• [PROBLEM DESCRIPTION] Rewrite the records below, putting "screen agent" wherever "computer-use agent" appears and leaving everything else unchanged.

• [Records from a collection]
## begin
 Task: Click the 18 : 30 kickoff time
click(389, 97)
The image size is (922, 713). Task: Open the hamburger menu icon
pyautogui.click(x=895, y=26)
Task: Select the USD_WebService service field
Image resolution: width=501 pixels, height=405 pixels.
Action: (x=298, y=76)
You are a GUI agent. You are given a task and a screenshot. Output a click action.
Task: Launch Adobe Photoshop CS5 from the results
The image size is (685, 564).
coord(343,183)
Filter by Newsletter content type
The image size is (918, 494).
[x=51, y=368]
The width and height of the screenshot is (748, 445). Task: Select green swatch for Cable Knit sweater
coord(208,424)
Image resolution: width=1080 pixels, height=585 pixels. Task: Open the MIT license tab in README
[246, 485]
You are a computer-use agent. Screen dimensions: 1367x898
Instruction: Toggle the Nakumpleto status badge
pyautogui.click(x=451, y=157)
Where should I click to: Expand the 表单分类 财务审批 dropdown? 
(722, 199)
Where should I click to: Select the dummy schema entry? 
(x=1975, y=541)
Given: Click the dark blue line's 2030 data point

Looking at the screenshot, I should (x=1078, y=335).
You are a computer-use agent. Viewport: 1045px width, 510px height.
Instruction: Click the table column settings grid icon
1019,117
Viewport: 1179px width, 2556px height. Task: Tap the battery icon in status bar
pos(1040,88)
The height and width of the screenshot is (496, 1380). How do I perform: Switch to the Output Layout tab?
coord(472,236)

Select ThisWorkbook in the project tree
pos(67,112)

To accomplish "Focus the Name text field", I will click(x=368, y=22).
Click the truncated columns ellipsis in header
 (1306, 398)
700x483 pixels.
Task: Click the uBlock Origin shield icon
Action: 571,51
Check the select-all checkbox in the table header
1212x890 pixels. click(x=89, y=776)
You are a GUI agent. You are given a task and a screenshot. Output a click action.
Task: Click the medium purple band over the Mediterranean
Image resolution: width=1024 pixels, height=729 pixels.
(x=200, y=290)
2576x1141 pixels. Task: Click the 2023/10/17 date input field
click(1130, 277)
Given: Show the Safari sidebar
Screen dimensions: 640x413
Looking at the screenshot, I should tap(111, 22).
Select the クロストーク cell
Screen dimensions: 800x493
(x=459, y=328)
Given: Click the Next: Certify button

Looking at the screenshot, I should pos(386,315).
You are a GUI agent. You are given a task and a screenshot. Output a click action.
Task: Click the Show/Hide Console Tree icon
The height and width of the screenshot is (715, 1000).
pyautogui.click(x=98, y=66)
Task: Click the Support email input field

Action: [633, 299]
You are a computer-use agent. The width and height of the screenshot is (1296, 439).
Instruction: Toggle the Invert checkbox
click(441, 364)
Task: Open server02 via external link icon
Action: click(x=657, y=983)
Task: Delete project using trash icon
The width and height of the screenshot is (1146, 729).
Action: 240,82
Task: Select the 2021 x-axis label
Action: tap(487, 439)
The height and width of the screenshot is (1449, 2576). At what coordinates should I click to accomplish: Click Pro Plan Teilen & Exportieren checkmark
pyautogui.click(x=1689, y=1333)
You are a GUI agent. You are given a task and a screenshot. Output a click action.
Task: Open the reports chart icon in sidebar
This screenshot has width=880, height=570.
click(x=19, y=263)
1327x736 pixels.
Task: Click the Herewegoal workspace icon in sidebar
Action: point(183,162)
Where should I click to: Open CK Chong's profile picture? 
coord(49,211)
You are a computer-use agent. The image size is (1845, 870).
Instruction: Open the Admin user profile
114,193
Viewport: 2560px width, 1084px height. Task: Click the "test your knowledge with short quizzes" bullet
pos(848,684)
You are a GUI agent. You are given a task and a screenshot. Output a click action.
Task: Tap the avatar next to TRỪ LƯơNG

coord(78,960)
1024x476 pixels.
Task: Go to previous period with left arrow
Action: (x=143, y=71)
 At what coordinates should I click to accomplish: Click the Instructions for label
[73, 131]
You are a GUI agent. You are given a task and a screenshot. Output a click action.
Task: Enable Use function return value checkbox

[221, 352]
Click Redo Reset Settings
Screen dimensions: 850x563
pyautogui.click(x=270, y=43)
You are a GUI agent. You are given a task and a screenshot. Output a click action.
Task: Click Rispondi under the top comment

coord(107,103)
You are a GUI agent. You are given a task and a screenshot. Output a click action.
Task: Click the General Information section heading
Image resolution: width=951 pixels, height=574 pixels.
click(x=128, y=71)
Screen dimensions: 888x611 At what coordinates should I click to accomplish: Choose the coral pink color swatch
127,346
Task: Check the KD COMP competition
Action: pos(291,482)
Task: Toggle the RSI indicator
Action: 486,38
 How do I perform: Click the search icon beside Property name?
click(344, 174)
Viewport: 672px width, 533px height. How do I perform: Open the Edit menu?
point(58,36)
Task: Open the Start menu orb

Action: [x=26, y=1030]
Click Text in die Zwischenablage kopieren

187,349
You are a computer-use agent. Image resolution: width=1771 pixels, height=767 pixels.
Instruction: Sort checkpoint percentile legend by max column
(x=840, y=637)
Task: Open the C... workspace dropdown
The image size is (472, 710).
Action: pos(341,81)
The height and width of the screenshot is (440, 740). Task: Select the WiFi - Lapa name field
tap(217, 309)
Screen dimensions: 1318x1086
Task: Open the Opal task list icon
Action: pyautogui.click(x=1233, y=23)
## end
• [ANSWER TO THE PROBLEM]
 Task: Click the 18 : 30 kickoff time
click(389, 97)
The image size is (922, 713). Task: Open the hamburger menu icon
pyautogui.click(x=895, y=26)
Task: Select the USD_WebService service field
Image resolution: width=501 pixels, height=405 pixels.
Action: (x=298, y=76)
You are a GUI agent. You are given a task and a screenshot. Output a click action.
Task: Launch Adobe Photoshop CS5 from the results
The image size is (685, 564).
coord(343,183)
Filter by Newsletter content type
The image size is (918, 494).
[x=51, y=368]
The width and height of the screenshot is (748, 445). Task: Select green swatch for Cable Knit sweater
coord(208,424)
Image resolution: width=1080 pixels, height=585 pixels. Task: Open the MIT license tab in README
[246, 485]
You are a screen agent. Screen dimensions: 1367x898
Instruction: Toggle the Nakumpleto status badge
pyautogui.click(x=451, y=157)
Where should I click to: Expand the 表单分类 财务审批 dropdown? 
(722, 199)
Where should I click to: Select the dummy schema entry? 
(x=1975, y=541)
Given: Click the dark blue line's 2030 data point

Looking at the screenshot, I should (x=1078, y=335).
You are a screen agent. Viewport: 1045px width, 510px height.
Instruction: Click the table column settings grid icon
1019,117
Viewport: 1179px width, 2556px height. Task: Tap the battery icon in status bar
pos(1040,88)
The height and width of the screenshot is (496, 1380). How do I perform: Switch to the Output Layout tab?
coord(472,236)

Select ThisWorkbook in the project tree
pos(67,112)

To accomplish "Focus the Name text field", I will click(x=368, y=22).
Click the truncated columns ellipsis in header
 (1306, 398)
700x483 pixels.
Task: Click the uBlock Origin shield icon
Action: 571,51
Check the select-all checkbox in the table header
1212x890 pixels. click(x=89, y=776)
You are a GUI agent. You are given a task and a screenshot. Output a click action.
Task: Click the medium purple band over the Mediterranean
Image resolution: width=1024 pixels, height=729 pixels.
(x=200, y=290)
2576x1141 pixels. Task: Click the 2023/10/17 date input field
click(1130, 277)
Given: Show the Safari sidebar
Screen dimensions: 640x413
Looking at the screenshot, I should tap(111, 22).
Select the クロストーク cell
Screen dimensions: 800x493
(x=459, y=328)
Given: Click the Next: Certify button

Looking at the screenshot, I should pos(386,315).
You are a GUI agent. You are given a task and a screenshot. Output a click action.
Task: Click the Show/Hide Console Tree icon
The height and width of the screenshot is (715, 1000).
pyautogui.click(x=98, y=66)
Task: Click the Support email input field

Action: [633, 299]
You are a screen agent. The width and height of the screenshot is (1296, 439).
Instruction: Toggle the Invert checkbox
click(441, 364)
Task: Open server02 via external link icon
Action: click(x=657, y=983)
Task: Delete project using trash icon
The width and height of the screenshot is (1146, 729).
Action: 240,82
Task: Select the 2021 x-axis label
Action: tap(487, 439)
The height and width of the screenshot is (1449, 2576). At what coordinates should I click to accomplish: Click Pro Plan Teilen & Exportieren checkmark
pyautogui.click(x=1689, y=1333)
You are a GUI agent. You are given a task and a screenshot. Output a click action.
Task: Open the reports chart icon in sidebar
This screenshot has width=880, height=570.
click(x=19, y=263)
1327x736 pixels.
Task: Click the Herewegoal workspace icon in sidebar
Action: point(183,162)
Where should I click to: Open CK Chong's profile picture? 
coord(49,211)
You are a screen agent. The image size is (1845, 870).
Instruction: Open the Admin user profile
114,193
Viewport: 2560px width, 1084px height. Task: Click the "test your knowledge with short quizzes" bullet
pos(848,684)
You are a GUI agent. You are given a task and a screenshot. Output a click action.
Task: Tap the avatar next to TRỪ LƯơNG

coord(78,960)
1024x476 pixels.
Task: Go to previous period with left arrow
Action: (x=143, y=71)
 At what coordinates should I click to accomplish: Click the Instructions for label
[73, 131]
You are a GUI agent. You are given a task and a screenshot. Output a click action.
Task: Enable Use function return value checkbox

[221, 352]
Click Redo Reset Settings
Screen dimensions: 850x563
pyautogui.click(x=270, y=43)
You are a GUI agent. You are given a task and a screenshot. Output a click action.
Task: Click Rispondi under the top comment

coord(107,103)
You are a GUI agent. You are given a task and a screenshot. Output a click action.
Task: Click the General Information section heading
Image resolution: width=951 pixels, height=574 pixels.
click(x=128, y=71)
Screen dimensions: 888x611 At what coordinates should I click to accomplish: Choose the coral pink color swatch
127,346
Task: Check the KD COMP competition
Action: pos(291,482)
Task: Toggle the RSI indicator
Action: 486,38
 How do I perform: Click the search icon beside Property name?
click(344, 174)
Viewport: 672px width, 533px height. How do I perform: Open the Edit menu?
point(58,36)
Task: Open the Start menu orb

Action: [x=26, y=1030]
Click Text in die Zwischenablage kopieren

187,349
You are a screen agent. Image resolution: width=1771 pixels, height=767 pixels.
Instruction: Sort checkpoint percentile legend by max column
(x=840, y=637)
Task: Open the C... workspace dropdown
The image size is (472, 710).
Action: pos(341,81)
The height and width of the screenshot is (440, 740). Task: Select the WiFi - Lapa name field
tap(217, 309)
Screen dimensions: 1318x1086
Task: Open the Opal task list icon
Action: pyautogui.click(x=1233, y=23)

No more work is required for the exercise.